> _TASK PROMPT_
The line containing "The width and height of the screenshot is (1504, 812)." and all lines following it in the listing below are to be reproduced exactly, with no other lines.

> _SUPPLIED MATERIAL_

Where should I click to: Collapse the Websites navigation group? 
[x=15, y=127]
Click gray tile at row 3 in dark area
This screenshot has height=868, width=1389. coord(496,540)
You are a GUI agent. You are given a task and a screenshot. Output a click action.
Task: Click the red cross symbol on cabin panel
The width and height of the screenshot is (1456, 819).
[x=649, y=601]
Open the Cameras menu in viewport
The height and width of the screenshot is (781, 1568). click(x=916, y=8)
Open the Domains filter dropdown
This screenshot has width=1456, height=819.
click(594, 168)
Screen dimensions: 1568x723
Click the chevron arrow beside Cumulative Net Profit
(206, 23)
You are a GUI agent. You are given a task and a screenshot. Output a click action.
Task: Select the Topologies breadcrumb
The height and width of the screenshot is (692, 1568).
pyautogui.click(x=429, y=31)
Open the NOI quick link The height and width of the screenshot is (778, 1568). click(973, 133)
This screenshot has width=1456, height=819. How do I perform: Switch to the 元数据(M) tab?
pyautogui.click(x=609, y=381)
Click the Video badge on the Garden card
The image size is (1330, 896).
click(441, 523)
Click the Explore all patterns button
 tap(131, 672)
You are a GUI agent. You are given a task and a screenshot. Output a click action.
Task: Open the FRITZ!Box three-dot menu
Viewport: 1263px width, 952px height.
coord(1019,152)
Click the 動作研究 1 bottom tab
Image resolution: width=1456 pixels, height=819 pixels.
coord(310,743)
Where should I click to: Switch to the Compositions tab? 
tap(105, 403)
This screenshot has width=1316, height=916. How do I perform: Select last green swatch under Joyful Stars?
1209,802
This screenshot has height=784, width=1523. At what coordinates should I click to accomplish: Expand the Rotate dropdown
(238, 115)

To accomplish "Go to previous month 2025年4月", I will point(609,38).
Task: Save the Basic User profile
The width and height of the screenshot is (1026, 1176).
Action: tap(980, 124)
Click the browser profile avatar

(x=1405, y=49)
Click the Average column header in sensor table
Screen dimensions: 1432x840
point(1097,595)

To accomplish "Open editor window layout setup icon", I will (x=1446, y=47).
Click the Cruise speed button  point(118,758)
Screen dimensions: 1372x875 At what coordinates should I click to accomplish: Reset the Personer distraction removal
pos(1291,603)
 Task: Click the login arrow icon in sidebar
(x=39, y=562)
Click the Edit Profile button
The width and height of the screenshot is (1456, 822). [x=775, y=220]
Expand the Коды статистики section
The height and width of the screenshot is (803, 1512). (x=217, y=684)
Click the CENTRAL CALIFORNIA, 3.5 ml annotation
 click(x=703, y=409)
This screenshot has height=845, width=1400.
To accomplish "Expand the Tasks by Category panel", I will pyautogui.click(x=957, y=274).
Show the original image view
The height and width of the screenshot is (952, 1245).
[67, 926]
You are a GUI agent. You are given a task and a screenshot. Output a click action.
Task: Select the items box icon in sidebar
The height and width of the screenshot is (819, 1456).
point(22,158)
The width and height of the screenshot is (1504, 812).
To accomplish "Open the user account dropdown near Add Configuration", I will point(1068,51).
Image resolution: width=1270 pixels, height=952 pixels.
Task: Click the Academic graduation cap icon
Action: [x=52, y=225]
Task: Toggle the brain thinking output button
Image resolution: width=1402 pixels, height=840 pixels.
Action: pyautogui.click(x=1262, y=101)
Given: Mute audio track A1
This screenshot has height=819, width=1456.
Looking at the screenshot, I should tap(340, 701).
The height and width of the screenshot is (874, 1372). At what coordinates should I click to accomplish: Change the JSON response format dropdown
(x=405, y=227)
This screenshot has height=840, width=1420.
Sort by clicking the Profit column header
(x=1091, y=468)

> _SOLUTION FOR THIS PROBLEM_
The width and height of the screenshot is (1504, 812).
To accomplish "Open the user account dropdown near Add Configuration", I will point(1068,51).
Image resolution: width=1270 pixels, height=952 pixels.
Task: Click the Academic graduation cap icon
Action: [x=52, y=225]
Task: Toggle the brain thinking output button
Image resolution: width=1402 pixels, height=840 pixels.
Action: pyautogui.click(x=1262, y=101)
Given: Mute audio track A1
This screenshot has height=819, width=1456.
Looking at the screenshot, I should tap(340, 701).
The height and width of the screenshot is (874, 1372). At what coordinates should I click to accomplish: Change the JSON response format dropdown
(x=405, y=227)
This screenshot has height=840, width=1420.
Sort by clicking the Profit column header
(x=1091, y=468)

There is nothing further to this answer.